Best way to get a .pbm file from latex?

JohnF

unread,

Dec 5, 2016, 7:56:58 PM12/5/16

to

I'm trying to get a P1-.pbm from latex, and have solved
that problem as follows...
Sample input .tex file
\documentclass[10pt]{article}
\pagestyle{empty}
\begin{document}
\setlength{\parindent}{0pt}
\noindent $\displaystyle xyz$
\end{document}
Then I've run that using both latex to get file.dvi
and pdflatex to get file.pdf
And then I've run ImageMagick's both ways,
convert -trim -compress none file.dvi filedvi.pbm
convert -trim -compress none file.pdf filepdf.pbm
And then diff filedvi.pbm filepdf.pbm are identical.
But if I increase resolution, e.g.,
convert -trim -compress none -density 300 file.dvi filedvi.pbm
convert -trim -compress none -density 300 file.pdf filepdf.pbm
then there's a very slight diff, but the images are visually
indistinguishable.

So is there a faster,better,whatever "optimal" way to
generate a .pbm? I've got lots of this to do, and want to
find the best (whatever that means) procedure.
But I'm not even sure what else to try, or how to
evaluate the results.
--
John Forkosh ( mailto: j...@f.com where j=john and f=forkosh )

Peter Flynn

unread,

Dec 6, 2016, 2:14:10 PM12/6/16

to

On 12/06/2016 12:56 AM, JohnF wrote:
> I'm trying to get a P1-.pbm from latex,

If you don't mind using a graphical interface instead of the command
line, I would import the .pdf into GIMP at 300dpi and then export as
pbm, but I don't know how the results compare.

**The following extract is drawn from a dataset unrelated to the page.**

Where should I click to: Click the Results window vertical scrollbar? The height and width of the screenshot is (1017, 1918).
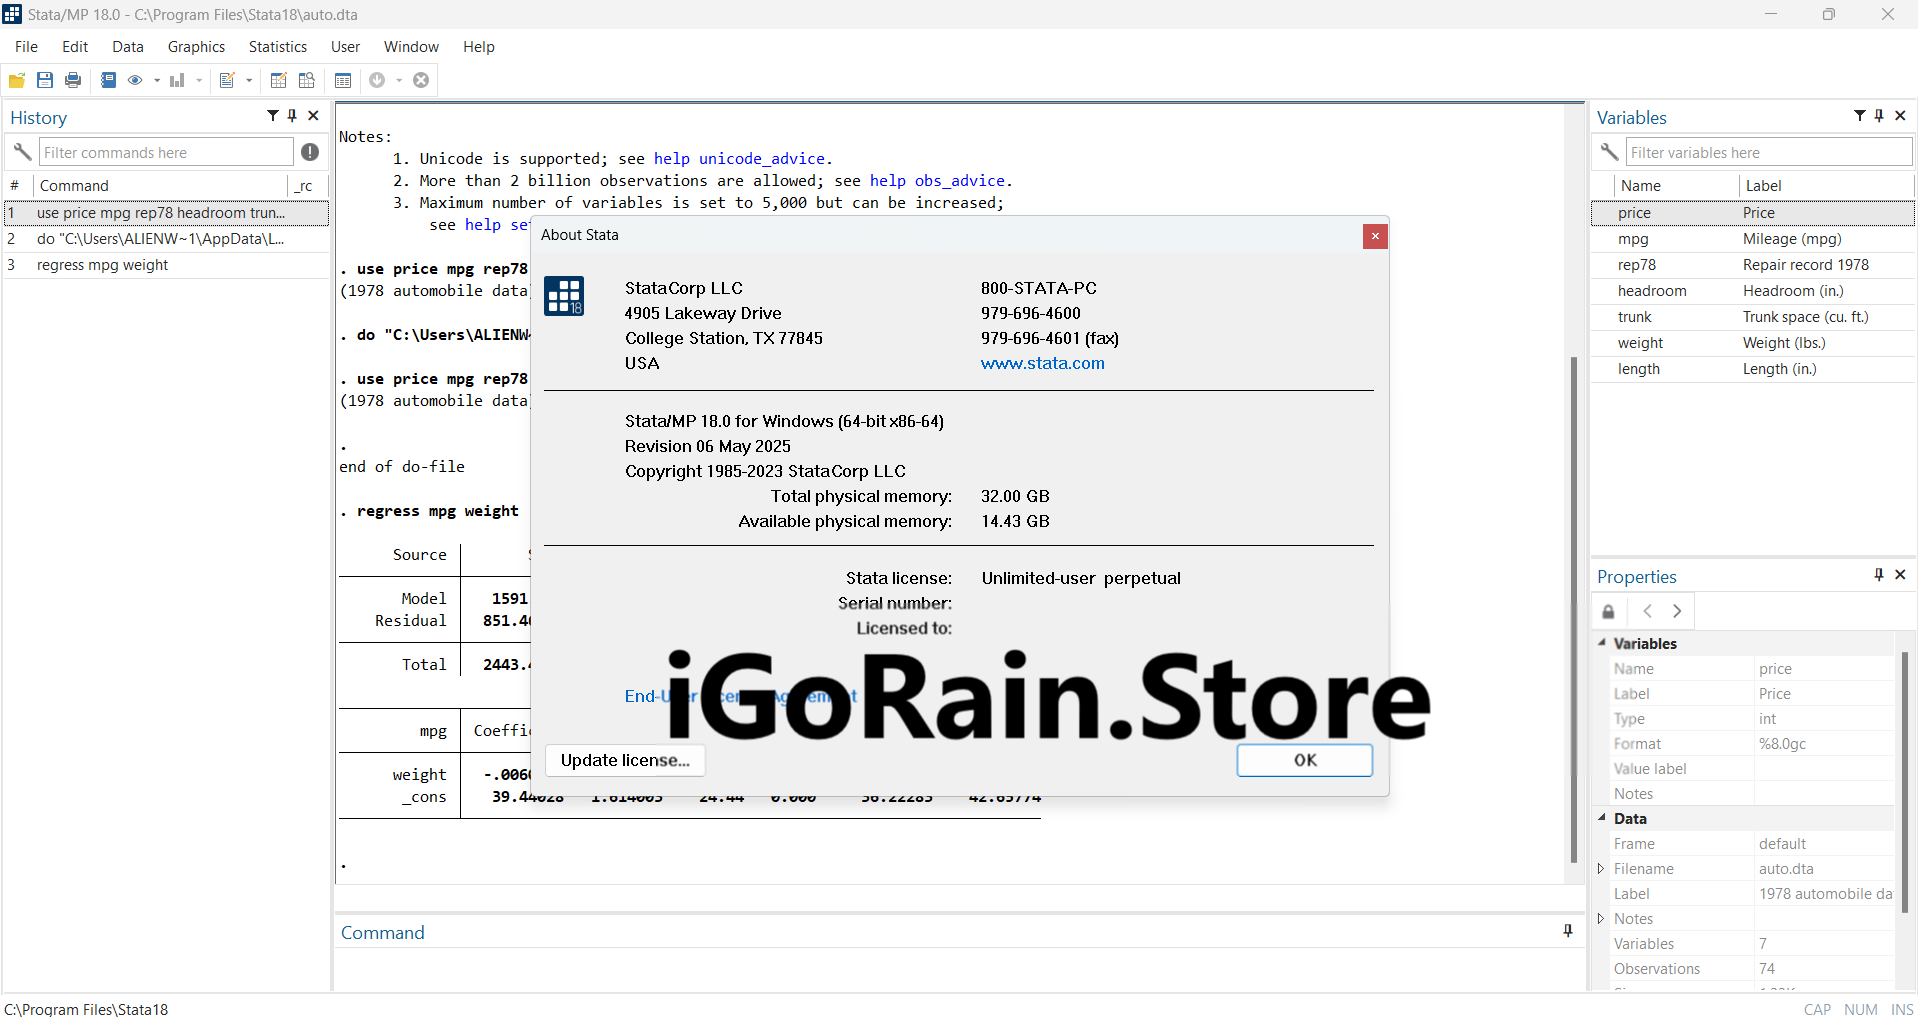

> So is there a faster,better,whatever "optimal" way to
> generate a .pbm? I've got lots of this to do, and want to
> find the best (whatever that means) procedure.

Ah, OK, so you do need a commandline solution to script. I think what
you're doing sounds fine, in that case, although you could try the
netpbm utilities instead of ImageMagick.

///Peter

JohnF

unread,

Dec 6, 2016, 10:43:51 PM12/6/16

to

Thanks, Peter. Yeah, pretty much do need commandline. Actually,
it's a C program, acting more or less as a script, that will
run the commands using the system() call after constructing
appropriate commandstrings. So I'm just doing it by hand for
the time being, to figure out exactly what needs to be programmed.
I'd been vaguely aware of the netpbm package (which is in fact
default installed on my slackware linux box), but it hadn't occurred
to me to use it until you mentioned it. So I gave it a tryout...
latex file.tex to get file.dvi
dvips file.dvi -o file.ps to get file.ps
pstopnm -forceplain -pbm file.ps to get P1 file.pbm
Problem is that convert -trim option, for which I couldn't
man or google a netpbm counterpart. So it gives a 556x786 pbm file
with 444151 bytes -- the whole page with 99.999% blank space (zeroes).
Whereas convert -trim -compress none file.ps file.pbm (no -density 300)
gives 16x7 with 239 bytes -- just the rectangle containing the image.

Peter Flynn

unread,

Dec 7, 2016, 4:47:58 PM12/7/16

to

On 12/07/2016 03:43 AM, JohnF wrote:
[...]

> Thanks, Peter. Yeah, pretty much do need commandline. Actually,
> it's a C program, acting more or less as a script, that will
> run the commands using the system() call after constructing
> appropriate commandstrings. So I'm just doing it by hand for
> the time being, to figure out exactly what needs to be programmed.
> I'd been vaguely aware of the netpbm package (which is in fact
> default installed on my slackware linux box), but it hadn't occurred
> to me to use it until you mentioned it. So I gave it a tryout...
> latex file.tex to get file.dvi
> dvips file.dvi -o file.ps to get file.ps
> pstopnm -forceplain -pbm file.ps to get P1 file.pbm
> Problem is that convert -trim option, for which I couldn't
> man or google a netpbm counterpart. So it gives a 556x786 pbm file
> with 444151 bytes -- the whole page with 99.999% blank space (zeroes).
> Whereas convert -trim -compress none file.ps file.pbm (no -density 300)
> gives 16x7 with 239 bytes -- just the rectangle containing the image.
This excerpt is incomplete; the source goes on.